Pocos días después de volver a ver en la televisión la película de Jacques Cousteau —su preferida—, Kristen tuvo sueños marítimos, llenos de aire cálido. Primero se trataba de una playa veraniega; luego, las estaciones avanzaban, el otoño caía en picado sobre la superficie del mar, como un ave marina, y reaparecía en forma de hielo, nieve disuelta sobre el azul grisáceo que se perdía en el horizonte; invierno polar, salpicado de lobos blancos, blancas liebres, linces y osos cada vez más albinos. Hubo momentos en que los peces dinamitados, los cachalotes heridos, los tiburones torturados emergieron, y Kristen empezó a angustiarse. Enseguida las imágenes ya no correspondían a Le Monde du silence; otros documentales ecologistas de PBS se le superpusieron. El frío apretaba, seco, raspando huesos; ella tiritaba y aun dormida sentía el castañeteo de dientes. En el Canadá hay pavorosas matanzas de focas, incluso caen las jóvenes, las recién nacidas y las fáciles, fofas, frágiles focas que amamantan. Los cazadores les descargan garrotazos furiosos, les pulverizan el cráneo; ellas expiran entre vómitos sanguinolentos que se hacen más rojos y más asquerosos sobre la blancura de la nieve, del hielo, sobre las rocas escarchadas. Ni un grito: no hay quien las oiga. Palo y palo; muere foca tras foca a palo recio porque las pieles no pueden venderse con agujeros. Palo con una y palo con otra. Al fondo, el mar se funde con la niebla lejana y la masacre del primer plano domina esa y otras distancias, hasta aproximarse, cada vez más amenazadora, a la mujer que sueña.

Kristen se despertó de un bote, atragantándose con entrañas que le costó devolver a su sitio. Cuando el corazón recobró su ritmo normal, decidió abandonar la cama, ir a sentarse al lado de la ventana que daba al patio trasero y a la madrugada. El reloj marcaba solo las doce y veinticinco. La oscuridad no era pétrea: el verano proseguía su curso y la humedad parecía iluminar el cielo negro. ¿Cómo podía haberse puesto a soñar con el círculo ártico? Trató de sonreír, pero en su vigilia las pobres focas aún agonizaban.

Algo afuera le llamó la atención: un auto llegaba. Era el Dodge antediluviano de Bobby. Dios mío, pensó ella, a estas horas… Se dio cuenta de que se había ido a acostar temprano, como a las ocho y media de la noche, y Bobby se había quedado en la sala frente a la televisión, masticando nueces y tomando cerveza.
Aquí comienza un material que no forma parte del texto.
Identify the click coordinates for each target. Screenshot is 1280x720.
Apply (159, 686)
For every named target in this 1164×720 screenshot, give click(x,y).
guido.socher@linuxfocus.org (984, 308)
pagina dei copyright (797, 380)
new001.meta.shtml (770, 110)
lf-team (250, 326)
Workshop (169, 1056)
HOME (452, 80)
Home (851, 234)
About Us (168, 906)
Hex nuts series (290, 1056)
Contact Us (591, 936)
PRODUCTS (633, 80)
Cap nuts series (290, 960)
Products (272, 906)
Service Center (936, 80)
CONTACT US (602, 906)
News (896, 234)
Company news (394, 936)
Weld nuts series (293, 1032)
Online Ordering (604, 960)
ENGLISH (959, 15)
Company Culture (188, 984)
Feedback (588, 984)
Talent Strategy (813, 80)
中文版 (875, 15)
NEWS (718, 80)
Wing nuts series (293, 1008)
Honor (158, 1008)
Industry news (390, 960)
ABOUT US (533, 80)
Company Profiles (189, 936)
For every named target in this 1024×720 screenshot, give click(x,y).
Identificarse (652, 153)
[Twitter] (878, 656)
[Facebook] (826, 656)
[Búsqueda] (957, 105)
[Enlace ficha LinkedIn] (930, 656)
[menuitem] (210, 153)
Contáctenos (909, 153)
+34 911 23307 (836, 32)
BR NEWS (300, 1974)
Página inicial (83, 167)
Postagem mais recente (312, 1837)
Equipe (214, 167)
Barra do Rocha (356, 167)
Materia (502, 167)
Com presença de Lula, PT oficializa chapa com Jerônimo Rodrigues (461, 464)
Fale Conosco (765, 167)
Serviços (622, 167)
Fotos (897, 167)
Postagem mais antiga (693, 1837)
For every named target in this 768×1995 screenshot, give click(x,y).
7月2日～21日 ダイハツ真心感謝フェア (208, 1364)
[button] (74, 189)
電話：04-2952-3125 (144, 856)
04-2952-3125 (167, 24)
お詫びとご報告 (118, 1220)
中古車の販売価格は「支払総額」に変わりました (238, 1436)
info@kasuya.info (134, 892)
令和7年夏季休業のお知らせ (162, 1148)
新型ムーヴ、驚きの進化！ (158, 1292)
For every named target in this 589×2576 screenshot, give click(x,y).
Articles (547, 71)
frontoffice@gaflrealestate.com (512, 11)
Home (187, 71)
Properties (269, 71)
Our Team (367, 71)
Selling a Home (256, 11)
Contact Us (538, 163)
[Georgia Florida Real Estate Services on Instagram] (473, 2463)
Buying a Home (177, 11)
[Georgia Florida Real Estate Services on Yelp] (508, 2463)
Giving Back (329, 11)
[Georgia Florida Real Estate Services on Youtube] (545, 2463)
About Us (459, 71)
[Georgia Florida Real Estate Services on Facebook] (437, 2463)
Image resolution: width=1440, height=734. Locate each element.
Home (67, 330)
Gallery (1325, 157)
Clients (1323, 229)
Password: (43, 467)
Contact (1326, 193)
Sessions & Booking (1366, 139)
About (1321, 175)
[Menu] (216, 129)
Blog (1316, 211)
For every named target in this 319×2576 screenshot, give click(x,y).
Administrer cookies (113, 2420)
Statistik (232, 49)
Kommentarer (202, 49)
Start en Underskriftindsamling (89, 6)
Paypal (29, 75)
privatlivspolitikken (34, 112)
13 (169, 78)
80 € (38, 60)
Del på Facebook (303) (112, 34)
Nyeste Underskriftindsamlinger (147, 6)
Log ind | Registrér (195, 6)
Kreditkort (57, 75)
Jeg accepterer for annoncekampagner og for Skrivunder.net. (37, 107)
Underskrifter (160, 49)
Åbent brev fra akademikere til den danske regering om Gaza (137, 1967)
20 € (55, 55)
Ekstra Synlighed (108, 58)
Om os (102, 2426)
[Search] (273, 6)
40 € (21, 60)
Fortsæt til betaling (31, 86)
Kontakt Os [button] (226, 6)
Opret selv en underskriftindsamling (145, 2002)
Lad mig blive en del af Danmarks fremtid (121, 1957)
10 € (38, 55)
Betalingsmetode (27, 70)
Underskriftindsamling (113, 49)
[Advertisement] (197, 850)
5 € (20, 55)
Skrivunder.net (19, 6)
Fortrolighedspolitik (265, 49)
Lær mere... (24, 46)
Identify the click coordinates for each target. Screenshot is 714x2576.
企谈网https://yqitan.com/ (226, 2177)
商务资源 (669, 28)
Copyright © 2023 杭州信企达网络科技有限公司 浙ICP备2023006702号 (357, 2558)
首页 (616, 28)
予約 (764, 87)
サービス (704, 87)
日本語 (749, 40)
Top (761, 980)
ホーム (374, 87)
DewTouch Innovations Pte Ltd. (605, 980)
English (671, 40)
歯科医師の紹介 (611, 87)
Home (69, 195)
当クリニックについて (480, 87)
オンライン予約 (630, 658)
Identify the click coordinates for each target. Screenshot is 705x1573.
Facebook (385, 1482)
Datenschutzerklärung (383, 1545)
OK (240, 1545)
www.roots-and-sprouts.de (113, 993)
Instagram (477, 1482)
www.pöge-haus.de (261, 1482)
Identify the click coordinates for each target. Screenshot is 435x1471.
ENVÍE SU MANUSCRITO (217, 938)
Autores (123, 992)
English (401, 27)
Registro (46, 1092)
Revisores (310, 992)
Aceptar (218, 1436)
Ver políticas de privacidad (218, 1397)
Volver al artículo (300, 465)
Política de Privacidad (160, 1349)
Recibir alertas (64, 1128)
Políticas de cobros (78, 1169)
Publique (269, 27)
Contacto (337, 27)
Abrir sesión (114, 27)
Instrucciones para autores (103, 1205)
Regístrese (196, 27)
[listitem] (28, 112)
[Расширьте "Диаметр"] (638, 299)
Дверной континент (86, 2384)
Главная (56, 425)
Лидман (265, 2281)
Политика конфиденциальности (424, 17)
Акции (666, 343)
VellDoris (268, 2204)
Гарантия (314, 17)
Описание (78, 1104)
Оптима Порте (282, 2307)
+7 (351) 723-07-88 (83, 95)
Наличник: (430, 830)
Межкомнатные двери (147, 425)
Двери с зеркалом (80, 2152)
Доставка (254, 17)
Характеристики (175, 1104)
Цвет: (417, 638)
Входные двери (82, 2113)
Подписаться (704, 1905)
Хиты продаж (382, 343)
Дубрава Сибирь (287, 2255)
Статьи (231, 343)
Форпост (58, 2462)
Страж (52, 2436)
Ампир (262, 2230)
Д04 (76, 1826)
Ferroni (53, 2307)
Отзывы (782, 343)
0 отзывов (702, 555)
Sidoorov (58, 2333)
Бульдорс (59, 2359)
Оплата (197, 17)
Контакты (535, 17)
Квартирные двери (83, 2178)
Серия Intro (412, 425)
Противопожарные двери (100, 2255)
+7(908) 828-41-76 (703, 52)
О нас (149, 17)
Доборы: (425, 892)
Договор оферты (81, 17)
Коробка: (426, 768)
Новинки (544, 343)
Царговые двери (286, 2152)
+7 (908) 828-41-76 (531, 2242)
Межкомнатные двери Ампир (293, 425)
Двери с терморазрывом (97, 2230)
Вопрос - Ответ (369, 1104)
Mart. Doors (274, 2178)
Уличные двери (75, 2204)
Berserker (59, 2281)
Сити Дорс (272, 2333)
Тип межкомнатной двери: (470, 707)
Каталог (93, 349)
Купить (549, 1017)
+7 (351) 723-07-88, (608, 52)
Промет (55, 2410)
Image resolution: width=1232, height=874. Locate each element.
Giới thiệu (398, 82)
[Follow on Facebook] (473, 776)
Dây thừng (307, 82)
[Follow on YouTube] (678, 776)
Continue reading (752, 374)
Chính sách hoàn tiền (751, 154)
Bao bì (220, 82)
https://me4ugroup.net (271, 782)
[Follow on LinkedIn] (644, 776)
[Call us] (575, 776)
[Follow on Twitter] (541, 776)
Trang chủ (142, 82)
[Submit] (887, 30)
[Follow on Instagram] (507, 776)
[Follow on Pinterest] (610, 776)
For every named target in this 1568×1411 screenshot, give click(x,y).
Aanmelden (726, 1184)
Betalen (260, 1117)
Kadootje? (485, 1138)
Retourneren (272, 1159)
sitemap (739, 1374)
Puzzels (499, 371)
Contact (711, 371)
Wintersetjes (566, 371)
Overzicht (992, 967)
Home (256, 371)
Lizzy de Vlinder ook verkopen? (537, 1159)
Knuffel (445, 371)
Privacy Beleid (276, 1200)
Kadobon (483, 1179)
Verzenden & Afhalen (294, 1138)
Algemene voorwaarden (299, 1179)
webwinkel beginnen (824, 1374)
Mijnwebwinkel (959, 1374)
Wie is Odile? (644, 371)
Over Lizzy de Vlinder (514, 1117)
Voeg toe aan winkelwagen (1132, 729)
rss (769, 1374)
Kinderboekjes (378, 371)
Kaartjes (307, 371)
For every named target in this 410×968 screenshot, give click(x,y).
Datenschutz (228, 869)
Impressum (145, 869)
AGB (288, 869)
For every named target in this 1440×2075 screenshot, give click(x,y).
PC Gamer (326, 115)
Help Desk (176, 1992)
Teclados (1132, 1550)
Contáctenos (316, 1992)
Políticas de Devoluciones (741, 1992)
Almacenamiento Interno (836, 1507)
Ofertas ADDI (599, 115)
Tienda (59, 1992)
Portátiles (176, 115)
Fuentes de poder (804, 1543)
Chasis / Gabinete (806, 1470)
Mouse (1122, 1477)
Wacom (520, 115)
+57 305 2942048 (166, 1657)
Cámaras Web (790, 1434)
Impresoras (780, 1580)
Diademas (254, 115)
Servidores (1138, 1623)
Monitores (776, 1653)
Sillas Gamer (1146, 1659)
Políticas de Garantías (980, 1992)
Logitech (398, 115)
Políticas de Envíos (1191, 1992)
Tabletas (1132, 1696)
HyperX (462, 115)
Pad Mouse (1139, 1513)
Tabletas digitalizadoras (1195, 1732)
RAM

Era usualmente así. ¿Adónde podía haber salido después de que ella se acostó? No tenía respuesta para esa pregunta, y menos para la que se hizo de inmediato: ¿cuántas veces más habría salido por la noche, sin decirle nada?

Del auto se bajó Bobby. Bobby se bajó primero, porque enseguida se abrió la otra portezuela.

Era una mujer.

Kristen no supo si debía quedarse mirando. Se puso detrás de las cortinas, y se sintió peor que antes, regañándose a sí misma por espiar, por no poder separarse del vidrio, con los ojos ávidos de información. Culpable, nerviosa, acaso feliz, si consideraba que su Bobby, por fin, se portaba como un hombre normal —o algo por el estilo—.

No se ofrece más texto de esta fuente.